The myth about code comments

It's still a very common belief that code comments make code readable and clean.

June 27, 2023

Last updated on June 27, 2023 20:53:14 UTC

Every time I integrate with a new software engineering team, eventually I will have to debunk this common myth about code comments: they are a good way to add context and understanding to your program. Years ago, myself and a few colleagues were studying some well-known software engineering curriculum, and we all came to the conclusion together than code comments are not the best way to add context to your program. Since then, pretty much every group of software engineers I've worked with reacts to this idea somewhere between skepticism and outright rejection. The basic premise is this: the only thing that can be truthful is the code. Comments are not reliable and never have been. So why do so many developers think code comments are still a good idea?

For a long time, computer science programs would teach that code comments are important for communicating your intent with your program. A lot of people I have worked with who have computer science degrees had this practice ingrained into them, because they would get worse grades if there were no comments. Some languages you absolutely need to write comments because the code can't be understood without them. There is a recent swing back in these programs to teach clean code best practices formally. The University of Illinois here in my hometown has a class in their computer science program that's intent is too teach clean code. This is good, but many programs are still way behind in this area.

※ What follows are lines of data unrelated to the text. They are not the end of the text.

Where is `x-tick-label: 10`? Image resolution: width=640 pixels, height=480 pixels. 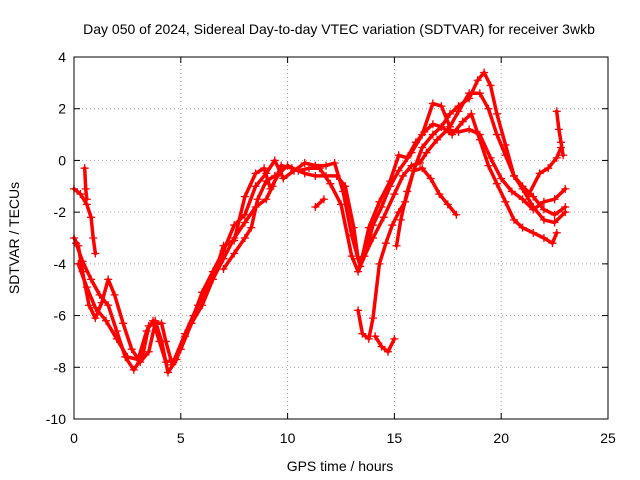
x-tick-label: 10 is located at coordinates (288, 438).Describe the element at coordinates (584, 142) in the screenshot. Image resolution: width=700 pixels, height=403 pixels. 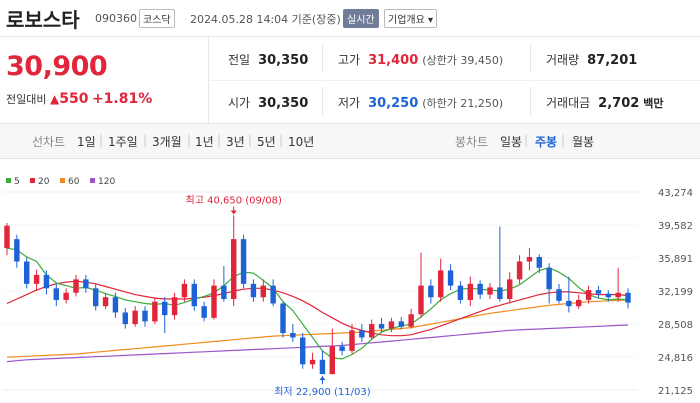
I see `tab-monthly: 월봉` at that location.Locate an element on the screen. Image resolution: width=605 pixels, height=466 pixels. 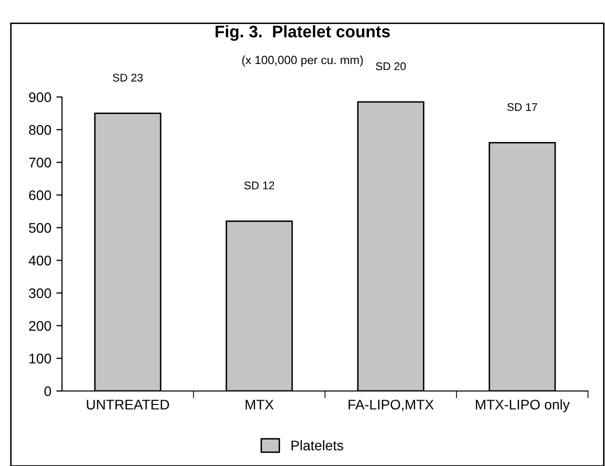
y-tick-label: 900 is located at coordinates (40, 97).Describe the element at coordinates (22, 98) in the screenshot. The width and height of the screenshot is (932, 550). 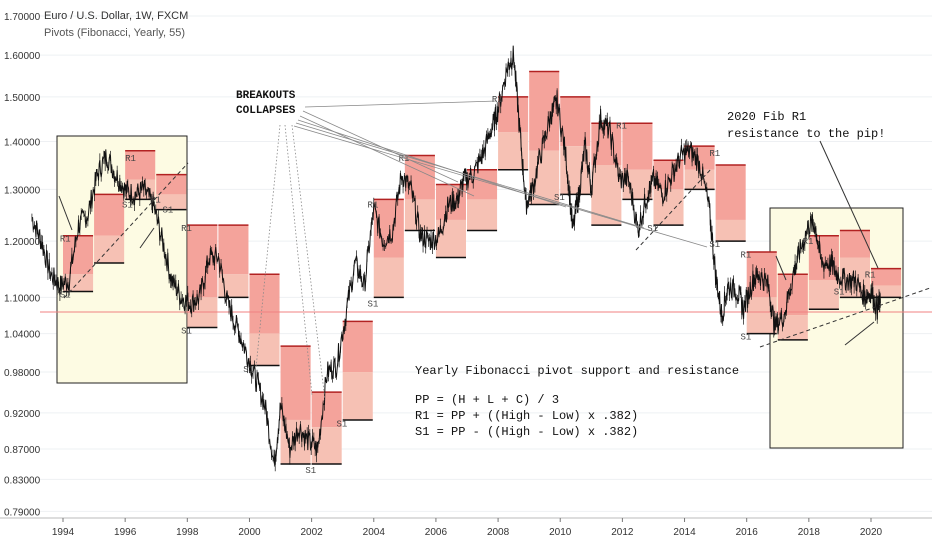
I see `y-tick-label: 1.50000` at that location.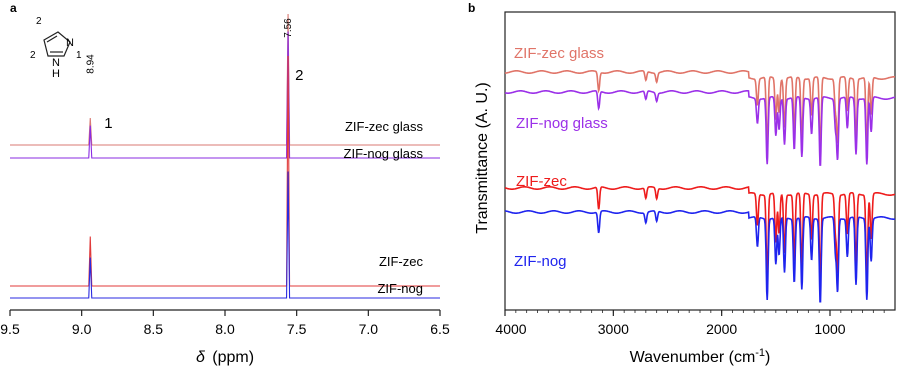  I want to click on panel-a-letter: a, so click(14, 8).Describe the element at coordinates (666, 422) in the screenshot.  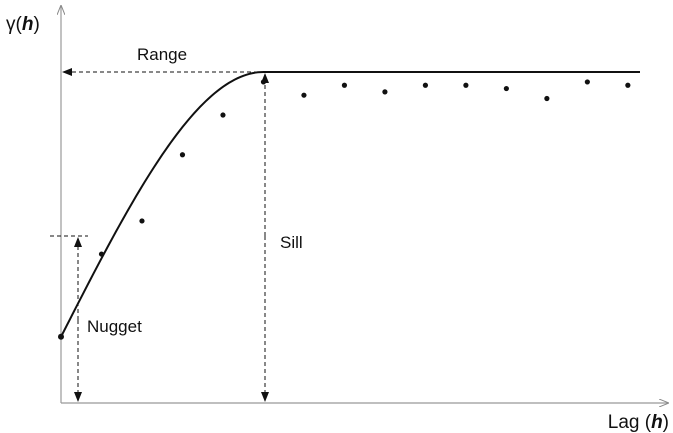
I see `x-axis-close: )` at that location.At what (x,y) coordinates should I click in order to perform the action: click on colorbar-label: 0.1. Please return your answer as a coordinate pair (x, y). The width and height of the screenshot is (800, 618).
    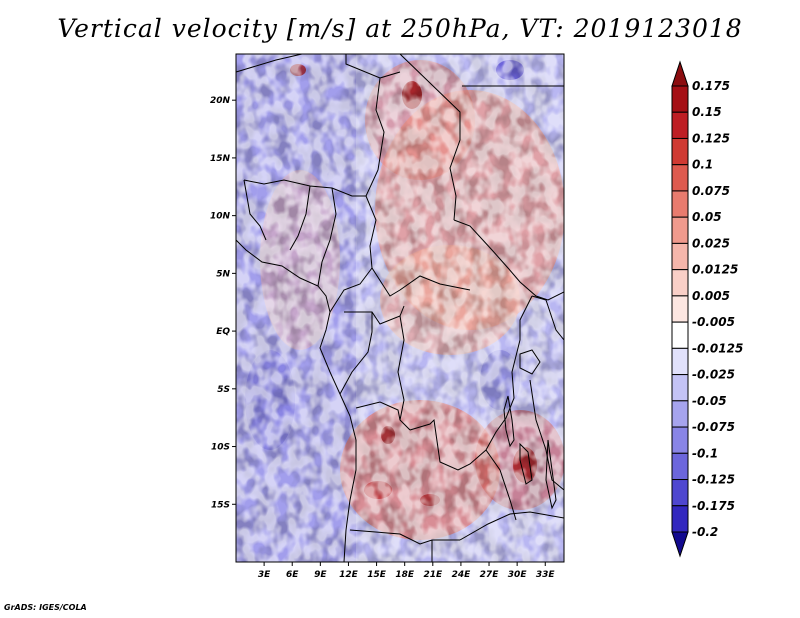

The first time I was exposed to this idea was Uncle Bob. But since then I've seen others advocate for it too. The reality is that when you really need to know what a program does, you read the code. You can't trust external information -- docs, READMEs, diagrams, confluence pages, and especially comments. We have all read a README that was out of date and didn't include some key setup step so we had to read the code line by line to find the issue. We have also all read comments that have rotted and contained misleading information. Code always does what it says. Comments on the other hand can lie for a number of reasons. Comments often are written once and never updated. They can contain non-local information; meaning they have information about another function in another file. A developer could change what goes on in the referenced file and that comment will then contain misinformation. And there would be no way for that developer to know to update that comment. Tools that we have today, like IntelliSense and static analysis, have no way to validate the accuracy of a code comment.

And that only includes the examples of a comment being harmful. It would be worth avoiding if only for that, but most of the time comments are simply noise. They restate the code and add nothing of value. There's a reason why so many themes make comments into a muted gray.

A meaningless code comment that restates the function name.

There's that really good quote by Grady Booch: "Clean code should read like well-written prose." We can write code that is expressive and understandable with only the code itself. And that's really powerful, because when we really want to know how something works, the code is all we can trust. Sometimes developers can be apprehensive about writing long names to variables and functions. I used to write everything in Vim, and yeah, I hated long function names. But we live in an age of powerful IDEs with indexing and refactoring tools; long names are not a burden anymore. I understand that a lot of developers see a long name and it feels "wrong". I feel the same tinge sometimes, because it feels off, unfamiliar. But I have gotten used to it now, especially with all the times I have been thankful for reading a long, descriptive function name that gives me all the context I needed.

And I'm not saying that I never write comments. I definitely write comments. It's that when I do, I know I could have done better. I wasn't able to communicate well using only the code. I will try to refactor the code so it is readable on its own. And sometimes you can't quite make it. There's always exceptions like a cryptic regular expression that you'll just want to leave a comment on because the code itself isn't expressive. The policy I advocate for is never "nuke all comments." It's more about achieving the goal of "well-written prose". There's also plenty of cases where comments are simply mandatory, like the public API in a package. Sometimes you need to include an author name and copyright. Nothing you can do about that.

With those concessions aside, comments are the last, most desperate measure to add context to a program. This is usually the hardest point to get across. Developers I've worked with will usually come around, but they don't want to give up comments completely, believing that they can still be useful in many cases. My challenge is to do as much as you can with your code without them. You might be surprised what you can do with some git savvy, using an IDE (instead of VSCode), and some good names, interfaces, and classes. That result is always going to be cleaner and more expressive than any comment you could have written. And so, with those concessions aside, my point remains: comments are not the best way to add context to a program, code is.